As noted above, applications that are built by combining multiple modules are referred to as "composite applications". The different parts of a composite application (e.g., the client part, business process part, data store part and the like) can run in completely different environments (e.g., ASP.NET, BizTalk, SQL Server), which greatly increases the difficulty of dealing with the application as a whole. In addition, the different moments in the composite application lifecycle are often poorly automated if at all. To date, composite application infrastructure currently lags its requirements, e.g. it is not at all unusual for rich composite application authors to report that they spend more than 90% of their resources writing infrastructure code. As distributed processing and bandwidth becomes more and more ubiquitous, businesses and others face a tantalizing gap between what they conceive and what they can afford to build, deploy and manage.
Development of a model of a composite application should make it possible for non-traditional programming communities to participate in building significant applications. This is made possible by enabling people to work on applications without necessarily writing scripts or code. Functional abstractions such as rules or workflows (described below) are somewhat closer to the way people actually think about systems than code and installation scripts.
In the discussion that follows, the notion of a platform or architecture is introduced. The platform can provide a unified target for declarative programming experiences and domain specific languages. Declarative experiences can be provided across the lifecycle of an application such that programming end users can deal with their particular systems in terms of declarative abstractions, and not in terms of code or scripts. As will be described below, a common repository shared by applications, tools, and services is utilized and simplifies development and management by reducing the number of different stores involved in the application lifecycle. The greater value of the repository is that it contains schemas and content in the form of models. Ongoing use of the repository can teach application writers to think in terms of models. As more aspects of applications appear as content in the repository, new synergies between parts will become apparent and exploitable in ways never before possible.
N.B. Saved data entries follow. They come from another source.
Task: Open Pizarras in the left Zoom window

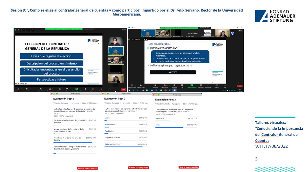Action: click(101, 89)
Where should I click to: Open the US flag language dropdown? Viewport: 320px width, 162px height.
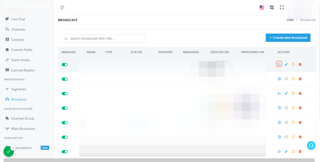[x=262, y=7]
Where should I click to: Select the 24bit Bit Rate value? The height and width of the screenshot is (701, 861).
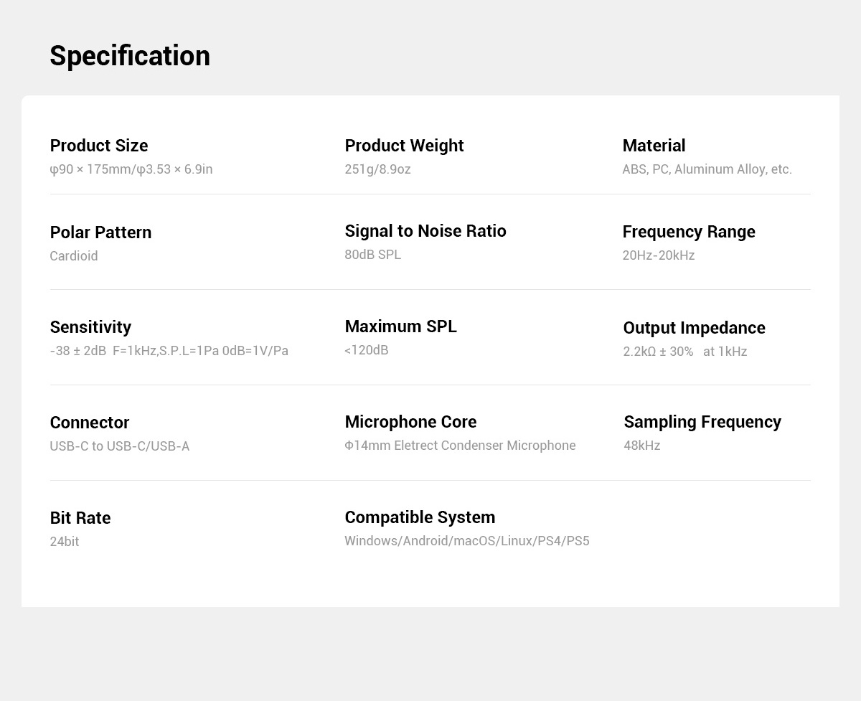tap(65, 542)
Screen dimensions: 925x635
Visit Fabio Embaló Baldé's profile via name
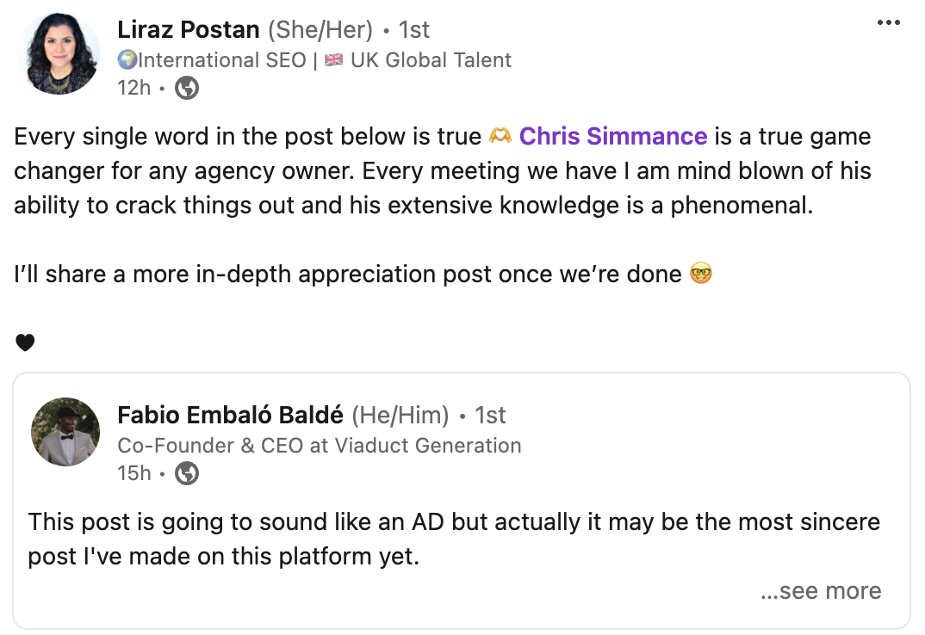(x=230, y=415)
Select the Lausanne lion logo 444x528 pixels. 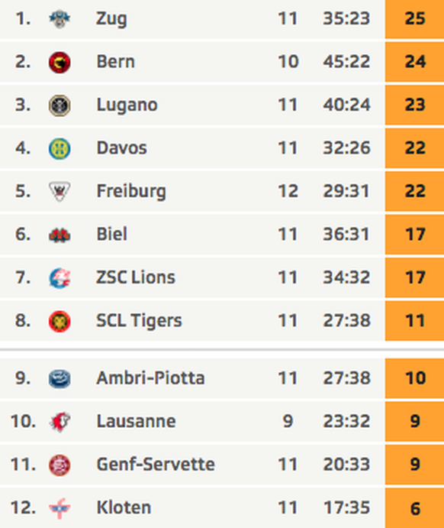(x=60, y=422)
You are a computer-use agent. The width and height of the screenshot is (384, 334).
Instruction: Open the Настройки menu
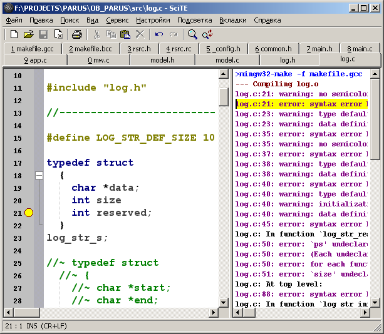pos(153,20)
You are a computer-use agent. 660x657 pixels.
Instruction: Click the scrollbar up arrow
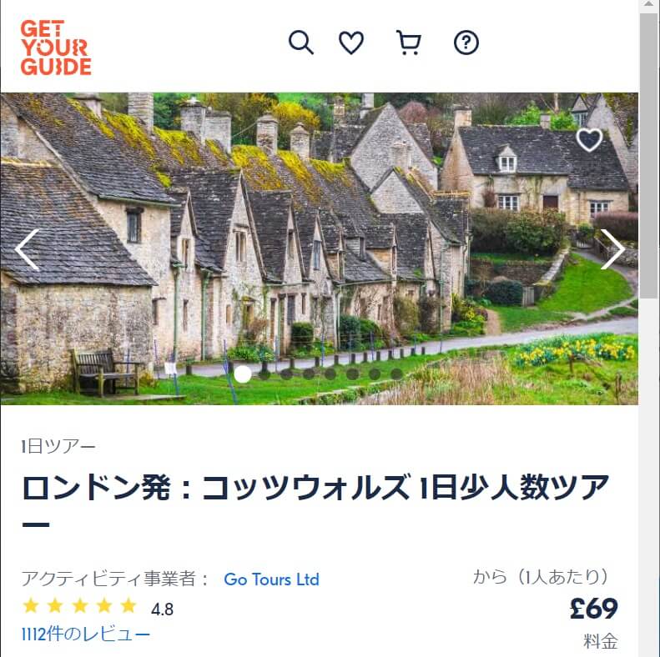[649, 5]
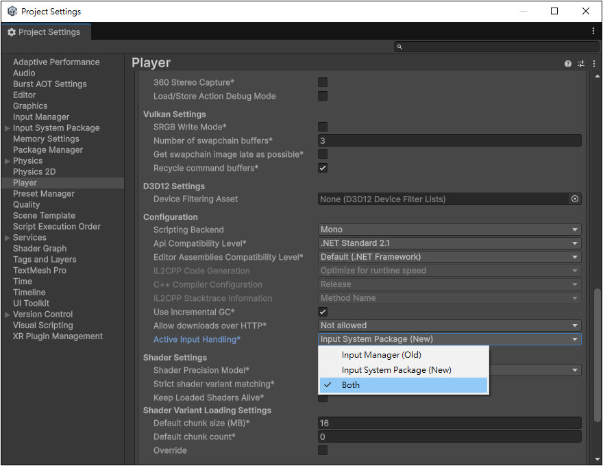This screenshot has width=603, height=466.
Task: Open the Player section kebab menu icon
Action: [593, 64]
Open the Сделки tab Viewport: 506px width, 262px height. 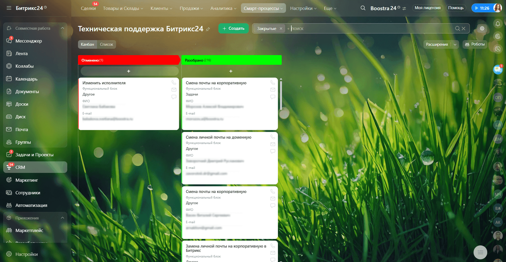(88, 8)
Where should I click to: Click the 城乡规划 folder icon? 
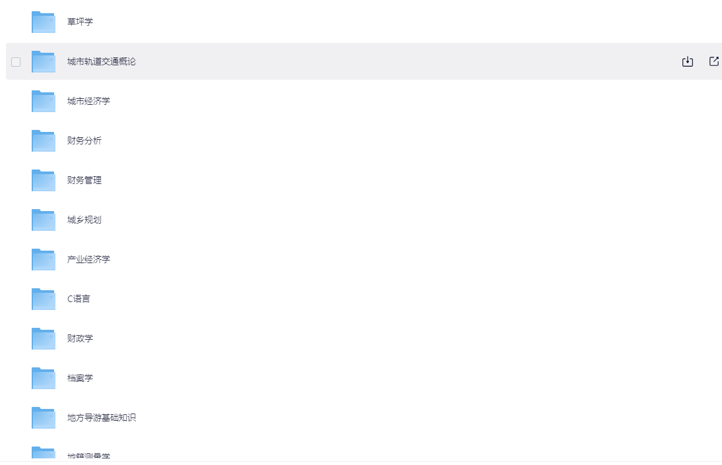point(43,220)
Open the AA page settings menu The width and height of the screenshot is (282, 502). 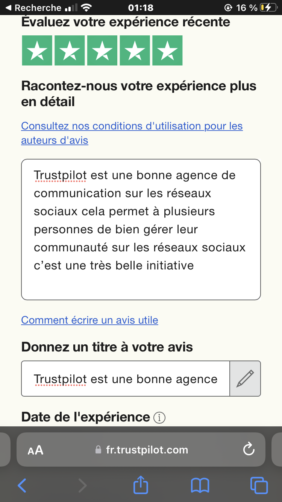(36, 450)
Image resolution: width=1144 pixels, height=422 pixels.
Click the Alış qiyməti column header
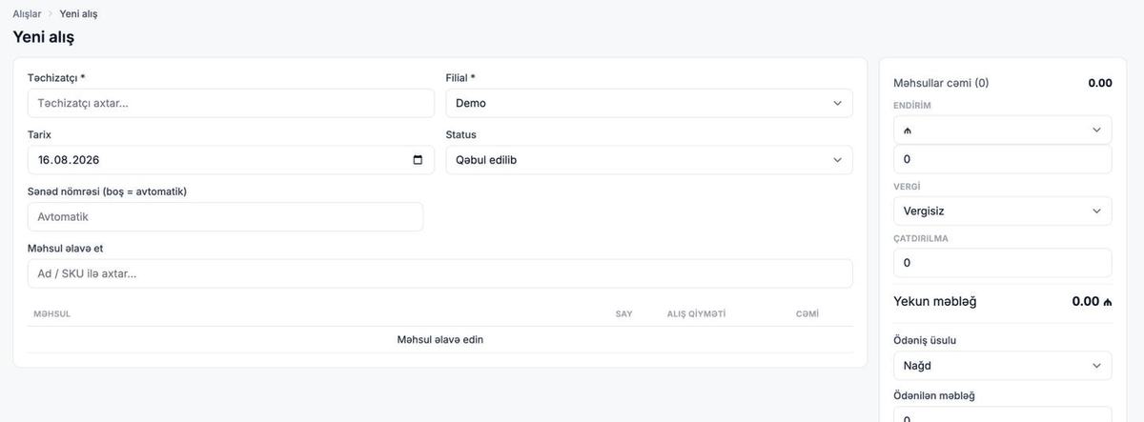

Today, managing and analyzing a composite application involves completely different experiences for each part of the application. In accordance with the embodiments described below, composite applications can be managed and analyzed as a whole, rather than as different parts. In at least some embodiments, it is possible to deploy, manage, and analyze applications as entire entities through a single interface. Additionally, individual parts of those applications can be incrementally versioned using the described platform. In one or more embodiments, observation models can be established from the point of view of the entire application, which leads to an understanding of the execution of the composite application through its various parts in terms of unified, analyst-friendly metaphors.
In the embodiments described below, an architecture is described and enables autonomous composite applications and services to be built, deployed and managed. The architecture can enable different types of composite applications to be described in terms of models. Composite applications are applications that are driven by data change events. Composite applications are typically specified in terms of rules that specify exactly what sort of data changes are interesting, and actions that are triggered when the data changes. For example, message-driven composite applications are applications that are driven by the exchange of messages. This group breaks down into n-tier (request-response) composite applications, queued composite applications, and pub-sub or event-driven composite applications. Scheduled composite applications are applications that are driven by a scheduler. The scheduler is programmed by a model describing control flow through modules. A workflow application is a good example of this type of application. For each of these types of applications, there is a corresponding communication infrastructure or rather, a corresponding usage pattern of the communication infrastructure.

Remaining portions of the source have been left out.